## Task directions
Would you return the entries below word for word?

## Data for this task
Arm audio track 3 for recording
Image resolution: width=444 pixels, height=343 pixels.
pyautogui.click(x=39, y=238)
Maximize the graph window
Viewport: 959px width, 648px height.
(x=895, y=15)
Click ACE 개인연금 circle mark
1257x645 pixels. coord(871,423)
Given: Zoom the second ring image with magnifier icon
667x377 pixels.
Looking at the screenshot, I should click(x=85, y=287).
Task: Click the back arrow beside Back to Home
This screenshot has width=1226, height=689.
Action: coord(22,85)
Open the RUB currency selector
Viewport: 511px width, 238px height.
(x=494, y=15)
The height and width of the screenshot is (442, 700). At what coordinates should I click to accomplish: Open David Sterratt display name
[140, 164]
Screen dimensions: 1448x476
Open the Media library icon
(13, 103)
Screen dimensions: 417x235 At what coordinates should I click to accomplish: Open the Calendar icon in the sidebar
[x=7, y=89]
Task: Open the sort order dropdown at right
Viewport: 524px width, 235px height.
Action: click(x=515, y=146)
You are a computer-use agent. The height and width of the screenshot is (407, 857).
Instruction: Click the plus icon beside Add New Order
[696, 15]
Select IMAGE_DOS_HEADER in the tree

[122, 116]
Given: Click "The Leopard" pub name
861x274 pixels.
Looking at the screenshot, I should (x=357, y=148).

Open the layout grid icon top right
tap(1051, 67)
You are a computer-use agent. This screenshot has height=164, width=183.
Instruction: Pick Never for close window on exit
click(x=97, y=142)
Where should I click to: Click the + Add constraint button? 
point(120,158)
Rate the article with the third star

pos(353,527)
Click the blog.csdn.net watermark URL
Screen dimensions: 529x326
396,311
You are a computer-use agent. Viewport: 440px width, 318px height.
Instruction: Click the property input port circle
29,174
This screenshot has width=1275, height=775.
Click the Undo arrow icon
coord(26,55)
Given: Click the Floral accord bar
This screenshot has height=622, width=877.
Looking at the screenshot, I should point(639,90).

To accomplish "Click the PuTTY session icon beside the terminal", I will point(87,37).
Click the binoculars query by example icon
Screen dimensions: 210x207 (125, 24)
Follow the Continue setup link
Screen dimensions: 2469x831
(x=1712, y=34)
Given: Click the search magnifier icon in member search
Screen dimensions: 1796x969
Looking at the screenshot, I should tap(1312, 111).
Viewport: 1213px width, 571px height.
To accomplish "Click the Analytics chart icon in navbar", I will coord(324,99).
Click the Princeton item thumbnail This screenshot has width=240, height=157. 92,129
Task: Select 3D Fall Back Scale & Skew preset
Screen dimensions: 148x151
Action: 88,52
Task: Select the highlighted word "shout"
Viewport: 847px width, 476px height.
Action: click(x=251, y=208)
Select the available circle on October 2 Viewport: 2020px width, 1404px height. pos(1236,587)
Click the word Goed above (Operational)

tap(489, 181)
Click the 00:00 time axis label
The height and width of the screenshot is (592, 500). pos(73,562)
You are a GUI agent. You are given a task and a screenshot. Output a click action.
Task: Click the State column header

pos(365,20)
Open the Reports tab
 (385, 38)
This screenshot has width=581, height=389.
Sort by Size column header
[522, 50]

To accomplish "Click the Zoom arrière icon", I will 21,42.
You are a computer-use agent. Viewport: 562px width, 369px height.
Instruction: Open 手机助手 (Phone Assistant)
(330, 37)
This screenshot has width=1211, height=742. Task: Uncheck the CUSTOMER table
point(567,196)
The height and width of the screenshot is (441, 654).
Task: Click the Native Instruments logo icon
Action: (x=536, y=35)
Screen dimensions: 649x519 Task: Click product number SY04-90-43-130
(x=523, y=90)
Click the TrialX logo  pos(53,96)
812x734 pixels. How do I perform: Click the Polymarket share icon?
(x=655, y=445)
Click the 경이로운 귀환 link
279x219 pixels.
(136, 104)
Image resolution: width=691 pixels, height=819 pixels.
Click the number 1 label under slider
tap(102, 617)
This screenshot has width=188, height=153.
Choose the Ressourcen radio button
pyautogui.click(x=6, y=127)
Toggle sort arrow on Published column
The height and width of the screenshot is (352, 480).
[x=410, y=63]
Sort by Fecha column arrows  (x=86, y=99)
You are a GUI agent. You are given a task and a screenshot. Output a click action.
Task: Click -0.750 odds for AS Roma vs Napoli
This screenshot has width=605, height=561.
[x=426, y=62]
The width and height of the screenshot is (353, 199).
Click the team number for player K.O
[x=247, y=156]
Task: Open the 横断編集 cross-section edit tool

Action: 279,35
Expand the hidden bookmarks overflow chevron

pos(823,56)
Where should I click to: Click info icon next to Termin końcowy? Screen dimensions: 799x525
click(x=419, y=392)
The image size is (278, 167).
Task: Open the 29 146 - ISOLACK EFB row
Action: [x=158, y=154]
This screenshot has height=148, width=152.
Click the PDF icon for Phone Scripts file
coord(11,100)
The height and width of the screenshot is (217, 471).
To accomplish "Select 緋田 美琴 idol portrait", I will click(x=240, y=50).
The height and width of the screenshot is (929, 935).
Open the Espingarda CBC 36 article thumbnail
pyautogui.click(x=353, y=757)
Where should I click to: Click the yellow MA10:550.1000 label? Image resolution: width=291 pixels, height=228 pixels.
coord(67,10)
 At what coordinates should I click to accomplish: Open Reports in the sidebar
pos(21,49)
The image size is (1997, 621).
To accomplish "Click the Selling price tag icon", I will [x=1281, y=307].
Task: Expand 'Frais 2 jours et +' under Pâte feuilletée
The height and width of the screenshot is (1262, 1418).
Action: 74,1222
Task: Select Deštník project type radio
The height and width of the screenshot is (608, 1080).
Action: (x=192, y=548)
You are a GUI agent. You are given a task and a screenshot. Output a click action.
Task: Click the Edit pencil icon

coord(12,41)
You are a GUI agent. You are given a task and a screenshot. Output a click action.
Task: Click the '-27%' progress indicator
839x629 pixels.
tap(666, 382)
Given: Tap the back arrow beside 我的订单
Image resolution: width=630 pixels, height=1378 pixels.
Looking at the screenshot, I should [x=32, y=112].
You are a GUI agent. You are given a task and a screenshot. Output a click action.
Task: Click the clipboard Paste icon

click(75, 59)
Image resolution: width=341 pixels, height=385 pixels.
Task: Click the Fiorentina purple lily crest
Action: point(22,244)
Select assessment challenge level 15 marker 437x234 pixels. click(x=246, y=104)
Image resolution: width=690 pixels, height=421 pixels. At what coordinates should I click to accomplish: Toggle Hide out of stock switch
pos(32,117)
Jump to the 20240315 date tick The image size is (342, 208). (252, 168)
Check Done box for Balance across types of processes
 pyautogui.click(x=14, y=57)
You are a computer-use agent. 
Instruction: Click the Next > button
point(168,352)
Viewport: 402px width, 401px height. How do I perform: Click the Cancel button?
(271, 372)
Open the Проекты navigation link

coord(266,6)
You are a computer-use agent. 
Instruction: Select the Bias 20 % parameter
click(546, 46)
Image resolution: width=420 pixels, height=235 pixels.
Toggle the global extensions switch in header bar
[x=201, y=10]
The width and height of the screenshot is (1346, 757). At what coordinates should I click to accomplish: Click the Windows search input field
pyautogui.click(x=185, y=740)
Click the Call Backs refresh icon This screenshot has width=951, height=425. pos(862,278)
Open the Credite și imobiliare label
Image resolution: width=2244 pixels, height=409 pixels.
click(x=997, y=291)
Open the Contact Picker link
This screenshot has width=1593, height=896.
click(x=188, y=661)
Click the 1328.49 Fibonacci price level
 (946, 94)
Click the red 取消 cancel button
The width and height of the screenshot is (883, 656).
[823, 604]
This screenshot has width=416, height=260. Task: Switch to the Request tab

## Task answer
Arm audio track 3 for recording
Image resolution: width=444 pixels, height=343 pixels.
pyautogui.click(x=39, y=238)
Maximize the graph window
Viewport: 959px width, 648px height.
(x=895, y=15)
Click ACE 개인연금 circle mark
1257x645 pixels. coord(871,423)
Given: Zoom the second ring image with magnifier icon
667x377 pixels.
Looking at the screenshot, I should click(x=85, y=287).
Task: Click the back arrow beside Back to Home
This screenshot has width=1226, height=689.
Action: coord(22,85)
Open the RUB currency selector
Viewport: 511px width, 238px height.
(x=494, y=15)
The height and width of the screenshot is (442, 700). At what coordinates should I click to accomplish: Open David Sterratt display name
[140, 164]
Screen dimensions: 1448x476
Open the Media library icon
(13, 103)
Screen dimensions: 417x235 At what coordinates should I click to accomplish: Open the Calendar icon in the sidebar
[x=7, y=89]
Task: Open the sort order dropdown at right
Viewport: 524px width, 235px height.
Action: click(x=515, y=146)
You are a computer-use agent. The height and width of the screenshot is (407, 857).
Instruction: Click the plus icon beside Add New Order
[696, 15]
Select IMAGE_DOS_HEADER in the tree

[122, 116]
Given: Click "The Leopard" pub name
861x274 pixels.
Looking at the screenshot, I should (x=357, y=148).

Open the layout grid icon top right
tap(1051, 67)
You are a computer-use agent. This screenshot has height=164, width=183.
Instruction: Pick Never for close window on exit
click(x=97, y=142)
Where should I click to: Click the + Add constraint button? 
point(120,158)
Rate the article with the third star

pos(353,527)
Click the blog.csdn.net watermark URL
Screen dimensions: 529x326
396,311
You are a computer-use agent. Viewport: 440px width, 318px height.
Instruction: Click the property input port circle
29,174
This screenshot has width=1275, height=775.
Click the Undo arrow icon
coord(26,55)
Given: Click the Floral accord bar
This screenshot has height=622, width=877.
Looking at the screenshot, I should point(639,90).

To accomplish "Click the PuTTY session icon beside the terminal", I will point(87,37).
Click the binoculars query by example icon
Screen dimensions: 210x207 (125, 24)
Follow the Continue setup link
Screen dimensions: 2469x831
(x=1712, y=34)
Given: Click the search magnifier icon in member search
Screen dimensions: 1796x969
Looking at the screenshot, I should tap(1312, 111).
Viewport: 1213px width, 571px height.
To accomplish "Click the Analytics chart icon in navbar", I will coord(324,99).
Click the Princeton item thumbnail This screenshot has width=240, height=157. 92,129
Task: Select 3D Fall Back Scale & Skew preset
Screen dimensions: 148x151
Action: 88,52
Task: Select the highlighted word "shout"
Viewport: 847px width, 476px height.
Action: click(x=251, y=208)
Select the available circle on October 2 Viewport: 2020px width, 1404px height. pos(1236,587)
Click the word Goed above (Operational)

tap(489, 181)
Click the 00:00 time axis label
The height and width of the screenshot is (592, 500). pos(73,562)
You are a GUI agent. You are given a task and a screenshot. Output a click action.
Task: Click the State column header

pos(365,20)
Open the Reports tab
 (385, 38)
This screenshot has width=581, height=389.
Sort by Size column header
[522, 50]

To accomplish "Click the Zoom arrière icon", I will 21,42.
You are a computer-use agent. Viewport: 562px width, 369px height.
Instruction: Open 手机助手 (Phone Assistant)
(330, 37)
This screenshot has width=1211, height=742. Task: Uncheck the CUSTOMER table
point(567,196)
The height and width of the screenshot is (441, 654).
Task: Click the Native Instruments logo icon
Action: (x=536, y=35)
Screen dimensions: 649x519 Task: Click product number SY04-90-43-130
(x=523, y=90)
Click the TrialX logo  pos(53,96)
812x734 pixels. How do I perform: Click the Polymarket share icon?
(x=655, y=445)
Click the 경이로운 귀환 link
279x219 pixels.
(136, 104)
Image resolution: width=691 pixels, height=819 pixels.
Click the number 1 label under slider
tap(102, 617)
This screenshot has width=188, height=153.
Choose the Ressourcen radio button
pyautogui.click(x=6, y=127)
Toggle sort arrow on Published column
The height and width of the screenshot is (352, 480).
[x=410, y=63]
Sort by Fecha column arrows  (x=86, y=99)
You are a GUI agent. You are given a task and a screenshot. Output a click action.
Task: Click -0.750 odds for AS Roma vs Napoli
This screenshot has width=605, height=561.
[x=426, y=62]
The width and height of the screenshot is (353, 199).
Click the team number for player K.O
[x=247, y=156]
Task: Open the 横断編集 cross-section edit tool

Action: 279,35
Expand the hidden bookmarks overflow chevron

pos(823,56)
Where should I click to: Click info icon next to Termin końcowy? Screen dimensions: 799x525
click(x=419, y=392)
The image size is (278, 167).
Task: Open the 29 146 - ISOLACK EFB row
Action: [x=158, y=154]
This screenshot has height=148, width=152.
Click the PDF icon for Phone Scripts file
coord(11,100)
The height and width of the screenshot is (217, 471).
To accomplish "Select 緋田 美琴 idol portrait", I will click(x=240, y=50).
The height and width of the screenshot is (929, 935).
Open the Espingarda CBC 36 article thumbnail
pyautogui.click(x=353, y=757)
Where should I click to: Click the yellow MA10:550.1000 label? Image resolution: width=291 pixels, height=228 pixels.
coord(67,10)
 At what coordinates should I click to accomplish: Open Reports in the sidebar
pos(21,49)
The image size is (1997, 621).
To accomplish "Click the Selling price tag icon", I will [x=1281, y=307].
Task: Expand 'Frais 2 jours et +' under Pâte feuilletée
The height and width of the screenshot is (1262, 1418).
Action: 74,1222
Task: Select Deštník project type radio
The height and width of the screenshot is (608, 1080).
Action: (x=192, y=548)
You are a GUI agent. You are given a task and a screenshot. Output a click action.
Task: Click the Edit pencil icon

coord(12,41)
You are a GUI agent. You are given a task and a screenshot. Output a click action.
Task: Click the '-27%' progress indicator
839x629 pixels.
tap(666, 382)
Given: Tap the back arrow beside 我的订单
Image resolution: width=630 pixels, height=1378 pixels.
Looking at the screenshot, I should [x=32, y=112].
You are a GUI agent. You are given a task and a screenshot. Output a click action.
Task: Click the clipboard Paste icon

click(75, 59)
Image resolution: width=341 pixels, height=385 pixels.
Task: Click the Fiorentina purple lily crest
Action: point(22,244)
Select assessment challenge level 15 marker 437x234 pixels. click(x=246, y=104)
Image resolution: width=690 pixels, height=421 pixels. At what coordinates should I click to accomplish: Toggle Hide out of stock switch
pos(32,117)
Jump to the 20240315 date tick The image size is (342, 208). (252, 168)
Check Done box for Balance across types of processes
 pyautogui.click(x=14, y=57)
You are a computer-use agent. 
Instruction: Click the Next > button
point(168,352)
Viewport: 402px width, 401px height. How do I perform: Click the Cancel button?
(271, 372)
Open the Проекты navigation link

coord(266,6)
You are a computer-use agent. 
Instruction: Select the Bias 20 % parameter
click(546, 46)
Image resolution: width=420 pixels, height=235 pixels.
Toggle the global extensions switch in header bar
[x=201, y=10]
The width and height of the screenshot is (1346, 757). At what coordinates should I click to accomplish: Click the Windows search input field
pyautogui.click(x=185, y=740)
Click the Call Backs refresh icon This screenshot has width=951, height=425. pos(862,278)
Open the Credite și imobiliare label
Image resolution: width=2244 pixels, height=409 pixels.
click(x=997, y=291)
Open the Contact Picker link
This screenshot has width=1593, height=896.
click(x=188, y=661)
Click the 1328.49 Fibonacci price level
 (946, 94)
Click the red 取消 cancel button
The width and height of the screenshot is (883, 656).
[823, 604]
This screenshot has width=416, height=260. Task: Switch to the Request tab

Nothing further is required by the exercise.